DATA RECORDS:

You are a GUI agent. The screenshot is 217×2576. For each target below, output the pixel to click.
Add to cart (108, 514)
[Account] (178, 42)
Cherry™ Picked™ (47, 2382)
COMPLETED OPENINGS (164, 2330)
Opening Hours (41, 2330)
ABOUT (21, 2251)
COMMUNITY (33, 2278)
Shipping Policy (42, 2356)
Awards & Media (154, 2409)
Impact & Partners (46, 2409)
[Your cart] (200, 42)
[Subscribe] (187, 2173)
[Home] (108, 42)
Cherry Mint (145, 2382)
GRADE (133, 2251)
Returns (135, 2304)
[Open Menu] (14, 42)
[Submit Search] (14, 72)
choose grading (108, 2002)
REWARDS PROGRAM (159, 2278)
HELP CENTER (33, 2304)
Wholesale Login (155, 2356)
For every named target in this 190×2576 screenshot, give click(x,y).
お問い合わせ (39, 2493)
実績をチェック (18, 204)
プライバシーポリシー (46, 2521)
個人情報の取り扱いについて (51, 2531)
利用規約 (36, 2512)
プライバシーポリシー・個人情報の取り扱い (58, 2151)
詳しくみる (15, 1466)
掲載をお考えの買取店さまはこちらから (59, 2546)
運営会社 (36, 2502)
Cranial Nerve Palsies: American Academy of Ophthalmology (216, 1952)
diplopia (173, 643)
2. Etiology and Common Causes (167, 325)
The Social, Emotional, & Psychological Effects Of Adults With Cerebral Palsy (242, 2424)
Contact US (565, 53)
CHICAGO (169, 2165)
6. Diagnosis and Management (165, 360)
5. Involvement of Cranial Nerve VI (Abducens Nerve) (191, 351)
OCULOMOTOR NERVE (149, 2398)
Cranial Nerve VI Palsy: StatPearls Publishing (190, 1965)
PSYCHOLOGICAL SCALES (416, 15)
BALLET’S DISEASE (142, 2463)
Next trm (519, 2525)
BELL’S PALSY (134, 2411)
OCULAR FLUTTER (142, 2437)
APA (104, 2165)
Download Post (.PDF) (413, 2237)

YOUR ASSIGNMENT:
The output should be exactly the lines above from the line containing "[Open Menu] (14, 42)" to the line containing "OCULOMOTOR NERVE (149, 2398)", inclusive, with no other lines.

RESULT:
[Open Menu] (14, 42)
[Submit Search] (14, 72)
choose grading (108, 2002)
REWARDS PROGRAM (159, 2278)
HELP CENTER (33, 2304)
Wholesale Login (155, 2356)
For every named target in this 190×2576 screenshot, give click(x,y).
お問い合わせ (39, 2493)
実績をチェック (18, 204)
プライバシーポリシー (46, 2521)
個人情報の取り扱いについて (51, 2531)
利用規約 (36, 2512)
プライバシーポリシー・個人情報の取り扱い (58, 2151)
詳しくみる (15, 1466)
掲載をお考えの買取店さまはこちらから (59, 2546)
運営会社 (36, 2502)
Cranial Nerve Palsies: American Academy of Ophthalmology (216, 1952)
diplopia (173, 643)
2. Etiology and Common Causes (167, 325)
The Social, Emotional, & Psychological Effects Of Adults With Cerebral Palsy (242, 2424)
Contact US (565, 53)
CHICAGO (169, 2165)
6. Diagnosis and Management (165, 360)
5. Involvement of Cranial Nerve VI (Abducens Nerve) (191, 351)
OCULOMOTOR NERVE (149, 2398)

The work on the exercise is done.